Joe Biden a gagné, Donald Trump est défait, le pays est en miettes...

Le feuilleton s'est finalement achevé trois jours et demi après le terme prévu, en ce samedi matin (à Washington). Quant à la saison qui s'annonce, la "guérilla judiciaire" promise par Donald Trump, elle constitue un bien piètre cliff hanger au pays de HBO et Netflix. En effet, le recours à la Cour suprême pour invalider les votes par correspondance relève davantage de la menace bravache et certainement désespérée, que d'une action juridiquement fondée. Plus sérieusement, le recompte des voix qu'a priori le président sortant ne manquera pas de demander dans les swing states a déjà été effectué ou est en passe de l'être.

Celui de la Pennsylvanie a déjà eu lieu et a même amplifié la courte victoire de Biden dans cet état qui, il y a quatre et en contradiction avec sa tradition démocrate, avait échappé à Hillary Clinton. Joe Biden n'a pas manqué de souligner que sa victoire s'est scellée dans la capitale de cet état, à Philadelphie, la ville même où, en 1787, la Constitution américaine a été proclamée.

Les USA ont mal à la Constitution

Cette "Loi suprême du pays", si merveilleusement pensée, si génialement élastique, a pourtant été sérieusement malmenée durant ces trois jours et demi d'incertitude, entre mardi soir et samedi matin. On a pu voir un président en exercice s'autoproclamer reconduit dans ses fonctions au mépris de millions de votes qui, non dépouillés, ne s'étaient pas encore exprimés. On a pu voir aussi des médias - certes acteurs constitutifs de la démocratie américaine plus que de toute autre - se faire les hérauts de la victoire de Joe Biden.

A l'issue du recompte des votes de Pennsylvanie, c'est en effet la très respectable agence d'information AP (Associated Press) qui a pris les devants, très rapidement suivie par la plupart des grands médias du pays, y compris la républicaine Fox News ; puis par les médias internationaux, y compris l'AFP. Cette urgence à mettre un terme à ces quelque 85 heures de flottement depuis mardi soir à Washington, et finalement à se substituer à la procédure institutionnelle - et qu'est-ce qu'une démocratie sinon une suite de procédures consenties auxquelles on se soumet ? - est bien sûr une réponse à l'agitation provoquée par un Trump multipliant les remises en cause du processus électoral. Mais deux entorses à la Constitution ne se compensent pas : elles s'ajoutent.

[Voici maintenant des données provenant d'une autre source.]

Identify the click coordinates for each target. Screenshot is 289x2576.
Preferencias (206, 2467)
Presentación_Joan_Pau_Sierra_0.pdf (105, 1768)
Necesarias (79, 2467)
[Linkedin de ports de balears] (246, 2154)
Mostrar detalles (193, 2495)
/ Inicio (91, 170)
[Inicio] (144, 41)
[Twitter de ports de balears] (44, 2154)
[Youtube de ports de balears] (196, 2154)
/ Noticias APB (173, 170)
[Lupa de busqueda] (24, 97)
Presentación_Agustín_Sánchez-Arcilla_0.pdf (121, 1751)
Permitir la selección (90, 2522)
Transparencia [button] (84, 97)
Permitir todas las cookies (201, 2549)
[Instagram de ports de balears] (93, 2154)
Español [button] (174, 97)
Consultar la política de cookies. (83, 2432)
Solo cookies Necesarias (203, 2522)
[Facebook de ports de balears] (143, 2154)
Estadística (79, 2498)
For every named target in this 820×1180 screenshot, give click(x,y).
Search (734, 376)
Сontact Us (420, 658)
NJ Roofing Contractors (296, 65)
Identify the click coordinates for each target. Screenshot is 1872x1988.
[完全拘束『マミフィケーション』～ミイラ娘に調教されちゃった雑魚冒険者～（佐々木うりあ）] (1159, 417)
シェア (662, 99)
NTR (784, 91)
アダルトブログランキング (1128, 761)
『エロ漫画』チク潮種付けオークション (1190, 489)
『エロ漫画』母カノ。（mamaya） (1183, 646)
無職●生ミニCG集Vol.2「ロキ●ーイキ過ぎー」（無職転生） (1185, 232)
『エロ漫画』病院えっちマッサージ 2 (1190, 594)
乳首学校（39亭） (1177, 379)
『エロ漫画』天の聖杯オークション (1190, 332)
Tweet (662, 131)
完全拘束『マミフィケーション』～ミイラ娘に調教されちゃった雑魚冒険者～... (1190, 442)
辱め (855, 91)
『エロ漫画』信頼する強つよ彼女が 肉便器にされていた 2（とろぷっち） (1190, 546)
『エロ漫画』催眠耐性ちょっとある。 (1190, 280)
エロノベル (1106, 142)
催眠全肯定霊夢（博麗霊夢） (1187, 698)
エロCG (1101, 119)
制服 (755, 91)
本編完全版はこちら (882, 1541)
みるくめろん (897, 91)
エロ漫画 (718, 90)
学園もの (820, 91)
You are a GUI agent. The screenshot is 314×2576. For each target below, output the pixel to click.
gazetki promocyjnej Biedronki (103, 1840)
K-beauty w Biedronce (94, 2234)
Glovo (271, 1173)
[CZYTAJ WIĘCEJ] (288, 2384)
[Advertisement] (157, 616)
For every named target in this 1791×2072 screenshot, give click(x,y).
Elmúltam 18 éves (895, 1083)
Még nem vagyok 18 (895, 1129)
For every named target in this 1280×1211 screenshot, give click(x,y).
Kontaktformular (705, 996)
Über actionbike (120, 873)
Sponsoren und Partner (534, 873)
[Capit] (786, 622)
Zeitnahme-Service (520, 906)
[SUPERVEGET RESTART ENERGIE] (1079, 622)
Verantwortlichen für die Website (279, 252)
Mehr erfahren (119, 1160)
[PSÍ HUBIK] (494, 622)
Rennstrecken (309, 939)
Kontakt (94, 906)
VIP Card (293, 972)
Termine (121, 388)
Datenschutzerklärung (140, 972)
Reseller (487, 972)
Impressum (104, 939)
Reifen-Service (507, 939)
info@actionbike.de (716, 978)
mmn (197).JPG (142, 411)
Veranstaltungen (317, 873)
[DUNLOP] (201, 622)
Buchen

Les USA en pleine crise de confiance

Le mode de scrutin américain peut bien paraître archaïque à des Français qui vivent dans l'une des démocraties les plus centralisées du monde, elle procède d'une organisation fédérale dont l'histoire de ce pays, originellement réduit à treize colonies, a fort naturellement accouché. Il n'en comporte pas moins de sérieux inconvénients, notamment : des systèmes de vote partiellement différents d'un état à l'autre, et, surtout, la possibilité qu'un candidat minoritaire à l'échelle du pays soit finalement élu - ce fut le cas de Donald Trump en 2016, devancé par Hilary Clinton de 2,1 points de pourcentage, soit près de 3 millions de voix.

Pour ces raisons, la confiance qu'il inspire est régulièrement remise en cause - on peut encore citer, comme exemple récent, la victoire très contestée de George W. Bush contre Al Gore, en 2000. Il ne s'agit donc pas de rajouter de la confusion à ses faiblesses naturelles. Or, là encore, les médias ont outrepassé leur rôle. L'exemple de l'Arizona est, à ce titre, exemplaire. La victoire de Biden dans cet état du sud-ouest, traditionnellement républicain, a été annoncée dès le mercredi matin à Paris, avant que, le lendemain, ses 11 voix de grands électeurs soient finalement retirées au candidat démocrate. Plutôt qu'un crédit de voix de grands électeurs qui augmente graduellement pour chacun des deux candidats, à mesure que les votes étaient dépouillés, on l'a donc vu jouer au yo-yo...

Les USA souffrent de ses fractures

Cette Arizona est finalement revenue au candidat annoncé prématurément. Il n'y a pas eu de ces retournements qui ont participé, eux aussi, à un climat de suspicion, contre-nature et mortifère dans une démocratie. Ces retournements, on les a constatés dans presque tous les swing states. Le plus souvent favorables à Trump le mardi soir, la plupart des états clés a finalement placé son concurrent en tête. Le cas le plus spectaculaire est certainement celui de la Pennsylvanie - qui, ironie du sort, entérine la victoire de Biden - où le président sortant comptait mercredi jusqu'à 8 points d'avance avant de se faire coiffer au poteau.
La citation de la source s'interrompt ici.